Demon Be Gone!
This weekend was the 26th annual Wildflower Triathlon festival at Lake San Antonio, CA. Wildflower has three different events – a long course (Half Ironman distance), an Olympic distance, and a mountain bike Sprint race. I’ve done various events at Wildflower 6 different years. I attempted the long course distance in 2000, but failed to finish. I made it halfway through the run before falling apart from dehydration. Therefore, I had a pretty bad attitude about Wildflower. Dave (my coach) encouraged me to compete and get over my mental “demon.” It was also to be a confidence booster for my upcoming Ironman (less than 50 days away!).

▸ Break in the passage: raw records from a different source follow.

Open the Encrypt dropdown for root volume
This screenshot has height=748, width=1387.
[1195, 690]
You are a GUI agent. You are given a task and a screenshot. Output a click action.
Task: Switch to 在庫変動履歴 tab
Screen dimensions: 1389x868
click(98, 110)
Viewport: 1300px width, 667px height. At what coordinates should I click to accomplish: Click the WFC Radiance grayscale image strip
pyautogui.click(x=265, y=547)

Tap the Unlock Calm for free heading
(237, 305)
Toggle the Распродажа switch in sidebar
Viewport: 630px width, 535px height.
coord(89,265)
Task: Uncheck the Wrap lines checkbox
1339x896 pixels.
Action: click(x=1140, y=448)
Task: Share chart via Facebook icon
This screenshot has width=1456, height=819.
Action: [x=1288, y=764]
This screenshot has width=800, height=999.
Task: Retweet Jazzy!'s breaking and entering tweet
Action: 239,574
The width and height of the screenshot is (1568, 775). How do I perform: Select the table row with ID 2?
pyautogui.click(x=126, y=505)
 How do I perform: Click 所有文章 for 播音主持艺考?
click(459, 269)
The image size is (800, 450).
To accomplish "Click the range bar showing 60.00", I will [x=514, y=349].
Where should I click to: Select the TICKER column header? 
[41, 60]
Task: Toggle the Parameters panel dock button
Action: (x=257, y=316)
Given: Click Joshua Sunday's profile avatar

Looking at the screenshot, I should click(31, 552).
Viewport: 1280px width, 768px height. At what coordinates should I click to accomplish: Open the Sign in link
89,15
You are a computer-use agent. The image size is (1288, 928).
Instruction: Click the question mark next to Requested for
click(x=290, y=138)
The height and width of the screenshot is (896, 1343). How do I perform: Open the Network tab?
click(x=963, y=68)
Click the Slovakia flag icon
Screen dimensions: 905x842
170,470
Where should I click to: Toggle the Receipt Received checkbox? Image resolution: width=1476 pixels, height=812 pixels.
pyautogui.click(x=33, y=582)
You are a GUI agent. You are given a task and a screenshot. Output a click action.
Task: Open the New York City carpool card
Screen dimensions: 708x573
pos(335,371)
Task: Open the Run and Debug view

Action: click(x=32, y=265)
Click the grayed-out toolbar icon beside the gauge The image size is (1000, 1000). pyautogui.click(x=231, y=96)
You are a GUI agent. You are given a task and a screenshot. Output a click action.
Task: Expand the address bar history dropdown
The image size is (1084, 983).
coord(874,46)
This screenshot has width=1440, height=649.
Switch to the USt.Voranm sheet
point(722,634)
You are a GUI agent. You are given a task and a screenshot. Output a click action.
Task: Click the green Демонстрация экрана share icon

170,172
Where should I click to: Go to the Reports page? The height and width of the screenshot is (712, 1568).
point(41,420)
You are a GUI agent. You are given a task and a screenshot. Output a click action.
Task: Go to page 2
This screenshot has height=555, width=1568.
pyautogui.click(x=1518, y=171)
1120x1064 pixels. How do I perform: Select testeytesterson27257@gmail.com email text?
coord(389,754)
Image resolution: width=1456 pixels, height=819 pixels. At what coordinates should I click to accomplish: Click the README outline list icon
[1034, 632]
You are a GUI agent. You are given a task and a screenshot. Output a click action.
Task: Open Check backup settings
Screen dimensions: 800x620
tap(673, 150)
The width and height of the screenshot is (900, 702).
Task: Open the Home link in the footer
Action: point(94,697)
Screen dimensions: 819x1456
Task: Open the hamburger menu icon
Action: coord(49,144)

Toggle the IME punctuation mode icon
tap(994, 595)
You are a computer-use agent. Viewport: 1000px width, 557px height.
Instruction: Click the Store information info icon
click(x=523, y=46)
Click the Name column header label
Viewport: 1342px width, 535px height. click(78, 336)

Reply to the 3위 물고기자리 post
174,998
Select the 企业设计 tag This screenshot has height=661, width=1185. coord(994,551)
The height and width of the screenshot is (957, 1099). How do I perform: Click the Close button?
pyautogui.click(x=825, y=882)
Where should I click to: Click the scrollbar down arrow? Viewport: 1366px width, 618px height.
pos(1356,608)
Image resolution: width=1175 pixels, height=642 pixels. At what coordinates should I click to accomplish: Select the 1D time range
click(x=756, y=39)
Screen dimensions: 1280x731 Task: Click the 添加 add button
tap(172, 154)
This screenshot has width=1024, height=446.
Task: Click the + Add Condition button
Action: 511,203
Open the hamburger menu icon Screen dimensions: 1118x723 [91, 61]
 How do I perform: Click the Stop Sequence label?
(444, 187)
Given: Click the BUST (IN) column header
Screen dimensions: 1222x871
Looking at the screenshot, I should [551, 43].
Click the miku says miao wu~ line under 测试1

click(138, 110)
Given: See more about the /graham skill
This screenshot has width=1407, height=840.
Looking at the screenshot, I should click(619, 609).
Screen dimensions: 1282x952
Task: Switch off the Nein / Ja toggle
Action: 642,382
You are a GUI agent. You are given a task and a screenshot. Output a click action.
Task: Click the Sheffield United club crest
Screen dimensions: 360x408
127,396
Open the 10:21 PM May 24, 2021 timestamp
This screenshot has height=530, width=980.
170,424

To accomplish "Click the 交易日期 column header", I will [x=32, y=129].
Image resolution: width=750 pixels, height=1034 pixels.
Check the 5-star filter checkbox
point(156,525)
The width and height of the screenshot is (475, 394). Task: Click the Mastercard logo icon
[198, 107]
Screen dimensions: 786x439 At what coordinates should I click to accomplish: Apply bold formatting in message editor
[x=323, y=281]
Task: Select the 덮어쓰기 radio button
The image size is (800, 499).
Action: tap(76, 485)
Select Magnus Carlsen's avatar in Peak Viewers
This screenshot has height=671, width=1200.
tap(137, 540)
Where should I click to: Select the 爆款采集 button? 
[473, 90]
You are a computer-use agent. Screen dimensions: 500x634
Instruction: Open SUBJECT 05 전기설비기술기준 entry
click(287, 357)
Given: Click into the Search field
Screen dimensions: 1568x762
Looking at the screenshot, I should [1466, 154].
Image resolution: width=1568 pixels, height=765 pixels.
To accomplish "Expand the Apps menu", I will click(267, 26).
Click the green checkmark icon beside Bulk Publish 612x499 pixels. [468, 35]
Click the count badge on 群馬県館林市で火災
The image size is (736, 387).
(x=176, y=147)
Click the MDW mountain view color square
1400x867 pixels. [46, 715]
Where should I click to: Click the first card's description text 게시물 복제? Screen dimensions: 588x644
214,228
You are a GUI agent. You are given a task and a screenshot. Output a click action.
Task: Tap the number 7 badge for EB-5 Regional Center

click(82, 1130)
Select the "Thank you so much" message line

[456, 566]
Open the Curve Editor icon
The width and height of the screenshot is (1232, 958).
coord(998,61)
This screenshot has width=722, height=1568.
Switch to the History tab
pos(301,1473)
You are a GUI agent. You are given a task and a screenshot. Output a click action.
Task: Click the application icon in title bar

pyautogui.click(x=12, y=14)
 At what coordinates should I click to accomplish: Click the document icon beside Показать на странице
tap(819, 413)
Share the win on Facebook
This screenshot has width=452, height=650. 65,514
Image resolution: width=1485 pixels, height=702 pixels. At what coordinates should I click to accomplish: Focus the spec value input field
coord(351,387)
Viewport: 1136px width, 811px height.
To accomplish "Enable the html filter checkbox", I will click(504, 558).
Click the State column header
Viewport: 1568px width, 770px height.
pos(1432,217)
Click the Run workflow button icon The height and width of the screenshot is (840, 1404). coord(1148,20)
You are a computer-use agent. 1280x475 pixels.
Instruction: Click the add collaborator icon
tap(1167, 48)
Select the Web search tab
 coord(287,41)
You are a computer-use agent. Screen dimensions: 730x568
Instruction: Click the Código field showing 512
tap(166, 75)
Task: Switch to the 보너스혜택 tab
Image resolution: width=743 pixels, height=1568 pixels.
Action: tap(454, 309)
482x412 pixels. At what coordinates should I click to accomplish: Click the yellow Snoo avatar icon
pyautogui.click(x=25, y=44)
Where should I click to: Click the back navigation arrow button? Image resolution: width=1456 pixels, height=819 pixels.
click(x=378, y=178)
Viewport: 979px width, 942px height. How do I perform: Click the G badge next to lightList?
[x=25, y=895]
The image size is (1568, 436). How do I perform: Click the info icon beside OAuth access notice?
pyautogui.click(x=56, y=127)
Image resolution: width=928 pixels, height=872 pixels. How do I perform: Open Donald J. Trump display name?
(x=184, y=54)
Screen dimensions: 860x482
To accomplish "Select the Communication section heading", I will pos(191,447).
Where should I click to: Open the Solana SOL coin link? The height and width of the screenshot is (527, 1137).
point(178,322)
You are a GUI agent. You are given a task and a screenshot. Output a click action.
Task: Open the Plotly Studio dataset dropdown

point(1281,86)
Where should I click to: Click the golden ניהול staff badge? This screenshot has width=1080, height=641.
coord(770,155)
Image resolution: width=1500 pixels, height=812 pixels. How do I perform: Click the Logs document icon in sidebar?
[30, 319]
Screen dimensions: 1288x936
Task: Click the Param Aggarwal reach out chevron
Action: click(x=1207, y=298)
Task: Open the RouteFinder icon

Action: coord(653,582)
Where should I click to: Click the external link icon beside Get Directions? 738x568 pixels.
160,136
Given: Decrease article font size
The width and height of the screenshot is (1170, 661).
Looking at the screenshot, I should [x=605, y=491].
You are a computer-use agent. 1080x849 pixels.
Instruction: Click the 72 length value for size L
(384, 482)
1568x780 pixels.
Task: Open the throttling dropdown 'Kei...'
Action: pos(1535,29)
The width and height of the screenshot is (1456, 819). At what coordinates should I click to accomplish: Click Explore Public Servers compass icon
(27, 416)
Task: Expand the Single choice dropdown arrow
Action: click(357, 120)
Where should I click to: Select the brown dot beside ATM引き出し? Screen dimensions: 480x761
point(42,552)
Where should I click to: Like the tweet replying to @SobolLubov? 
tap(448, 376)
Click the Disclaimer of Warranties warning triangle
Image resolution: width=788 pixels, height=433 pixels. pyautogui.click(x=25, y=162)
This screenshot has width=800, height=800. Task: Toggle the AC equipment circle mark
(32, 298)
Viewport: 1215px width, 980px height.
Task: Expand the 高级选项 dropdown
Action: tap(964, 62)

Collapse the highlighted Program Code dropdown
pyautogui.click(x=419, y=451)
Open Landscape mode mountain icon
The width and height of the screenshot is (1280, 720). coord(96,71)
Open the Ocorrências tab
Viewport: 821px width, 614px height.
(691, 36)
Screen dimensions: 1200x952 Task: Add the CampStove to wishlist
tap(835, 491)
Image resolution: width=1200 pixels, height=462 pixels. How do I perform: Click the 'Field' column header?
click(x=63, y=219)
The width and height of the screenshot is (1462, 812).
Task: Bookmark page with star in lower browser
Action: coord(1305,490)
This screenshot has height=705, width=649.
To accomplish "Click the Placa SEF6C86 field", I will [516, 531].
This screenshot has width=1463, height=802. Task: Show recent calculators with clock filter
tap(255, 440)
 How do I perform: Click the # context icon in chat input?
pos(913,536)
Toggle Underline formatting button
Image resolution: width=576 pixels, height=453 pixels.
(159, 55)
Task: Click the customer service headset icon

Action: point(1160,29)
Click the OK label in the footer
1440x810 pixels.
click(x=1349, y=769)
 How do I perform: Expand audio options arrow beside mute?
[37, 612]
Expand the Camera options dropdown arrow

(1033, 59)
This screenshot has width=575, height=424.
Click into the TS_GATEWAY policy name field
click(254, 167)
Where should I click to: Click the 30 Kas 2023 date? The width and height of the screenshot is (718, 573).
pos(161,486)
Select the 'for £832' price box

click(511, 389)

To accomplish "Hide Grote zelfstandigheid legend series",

Part of the Wildflower “experience” is the fact that Lake San Antonio is in the middle of nowhere and you have to camp. Now, I’m all for camping. I enjoy it, actually. But, camping the night before a grueling 6 hour race just isn’t for me. So Dave and I drove down to Paso Robles and stayed there. We drove from Paso to the race on Saturday morning and it was a cinch. We got to sleep (in a comfortable bed) until almost 6am and were able to park near the race without a problem.
The race started at 8am, but my age group wave didn’t go off until 9:20am. I was done setting up my transition area by 7:30am. So I had plenty of time to hang around and chat with people, get nervous, stand in the porta-potty lines, and rearrange my tri gear dozens of times. Should I tuck my socks into my biking shoes, or lay them on my transition towel? Should I balance my bike helmet on top of my handlebars and risk someone knocking it off (along with my sunglasses), or set it on the ground? Whatever. It really doesn’t matter (although my coach would beg to differ). It’s not like I was trying to win or anything. I chatted with a friend, Tana, and she helped the time pass quickly. She’s a total Ironman guru – she has done 18 Ironmans since 1998! – and yet she still gets nervous at these things.
We finally lined up for our swim start. I warmed up a little. Eh, I didn’t really warm up. I just get in the cold water (they said the temp was 63 degrees) and splash it on my face a bit, to get that shock over with. For some reason, I lined up right in the front. That’s me, on the far right in the grey-stomached wetsuit, next to the balloon archway. I like to swim on the edges, out of the thrash. Otherwise, I expend too much energy worrying about everyone else or getting kicked in the face. It worked out well for me. The girls in my wave really didn’t take off that quickly and I managed to stay in front through to the first buoy, and by that time, all the swimmers had spread out. My swim was average. I felt awful the first 5 minutes (as I always do) and then felt great the rest of the time. I didn’t push it that hard; I just wanted to remember how it felt to do an open water swim. My goal was to swim 1.2 miles in 30 minutes. I got out of the water in 30:16. Fine with me!
The bike ride went pretty well. The first 20 miles felt effortless – I was riding nearly 19 mph and my heartrate was too high, but it felt so good, I kept going at that rate. “Nasty Grade” starts at mile 41 and when that is over, you hit “Heartrate Hill.” But, other than those two climbs and some rollers, the ride is beautifully scenic and not devastatingly difficult. Some poor girl crashed on her bike right in front of me. She wasn’t paying attention and hit the curb with her pedal and went down pretty hard. She said she was fine. And she must have been, because during the run she passed me like I was tied to a tree. I was hoping to finish in 3 and a quarter hours and my time was 3:14. Fine with me!
Wildflower is infamous for being difficult. And really what’s difficult is the run. It is brutal. I’m not a strong runner. Heck, I barely enjoy running. But this was 13.1 miles of yuck. Hill after hill after hill. Dirt trails, which, when placed in a canyon are dusty and sweltering hot. The temperature was well above 80, but some of the canyons just store the heat better. I gave myself permission, before the race ever started, to walk the difficult hills. And I did. I don’t think I would have gained much against the effort spent running up the steep parts. I hit several “low points.” And Dave, still snapping photos, cheered me on in several locations. I went past the TRIbe Triathlon booth. Those guys were spectating, drinking beers and and cheered very loudly (bullhorn and everything). That silliness boosted my energy for a couple miles. The devil that came up with the run course had the brilliant idea to run down a road for an entire mile just to turn around at the bottom and run back up. That depressing segment started at mile 9.5. Anyway, it was all fine in the end. I was hoping to run about 2 hours and 10 minutes. I ran 2 hours and 20 minutes. That was fine with me.
After the race was over, we drove to Paso Robles. My parents were kind enough to babysit Kevin on Friday afternoon through the race. Then they drove down to Paso Robles to meet us Saturday night. We stayed at a friend’s cottage called “Under the Oaks.” We had a great pasta dinner, a fancy brunch at Panolivo, and then drove home.
I’m tired, and sore, and happy I conquered my demon. I really didn’t care much how I placed, but I’ll admit I looked. I was 15th in my age group, out of 70 something. Again, fine with me!